Drukuj Drukuj

W poszukiwaniu przeszłości Janowa Lubelskiego. Wyjazd z KT PTTK „Ziemia Janowska” do Muzeum Zamojskiego w Zamościu – sierpień 2022 r.

Autor: Dorota Kozdra
Opublikowano: 05.09.2022
W poszukiwaniu przeszłości Janowa Lubelskiego. Wyjazd z KT PTTK „Ziemia Janowska” do Muzeum Zamojskiego w Zamościu – sierpień 2022 r.

Słonecznym sierpniowym porankiem, w piątek 19.08.2022 r. z budowanego Dworca Autobusowego na Janowskim Rynku rozpoczęła się kolejna wyprawa z Koła Terenowego PTTK „Ziemia Janowska” do Muzeum Zamojskiego w Zamościu. Pojechano na wystawę czasową „Ukraina przed wiekami” ale też po tchnienie epoki w której funkcjonowała Ordynacja Zamojska (1589 – 1944 r.) a w  niej nasz Janów, od 1640 r. do 1653 r. jako Biała.

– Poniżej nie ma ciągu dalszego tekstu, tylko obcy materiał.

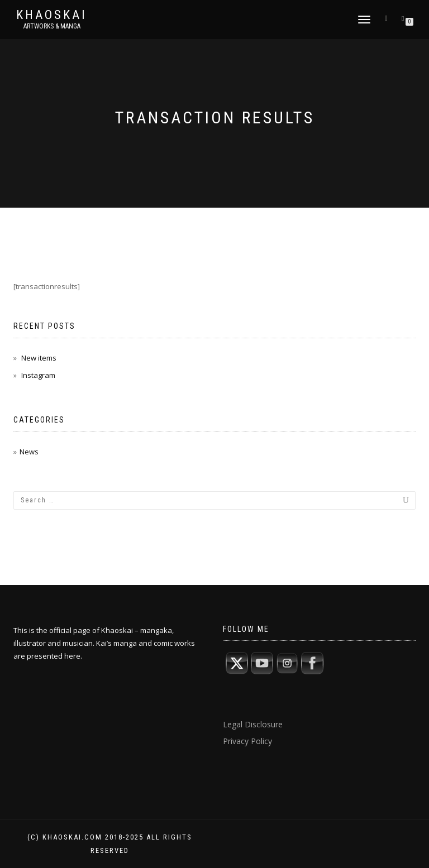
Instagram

Podróż komunikacją lokalną ma swe zalety krajoznawcze i kulturowe; poznajemy zabudowę mijanych miejscowości z ich przystankami i dworcami, rozmawiamy z mieszkańcami. W mijanych miejscowościach: Zwierzyńcu, Szczebrzeszynie i Klemensowie  z okien busa oglądamy budynki mieszkalne i sakralne oraz obiekty publiczne w zachowanym układzie urbanistycznym. Na terenach wiejskich dostrzeżemy nieliczne chaty a niekiedy czworaki, czasem pałac czy park podworski. Zobaczymy budowle ówczesnego przemysłu: browary, młyny, tartaki, stawy hodowlane. Tam warto zwrócić uwagę na detale architektoniczne: ściany z wapiennej opoki i  nadproża z palonej cegły. A to wszystko są pozostałości Ordynacji i epoki.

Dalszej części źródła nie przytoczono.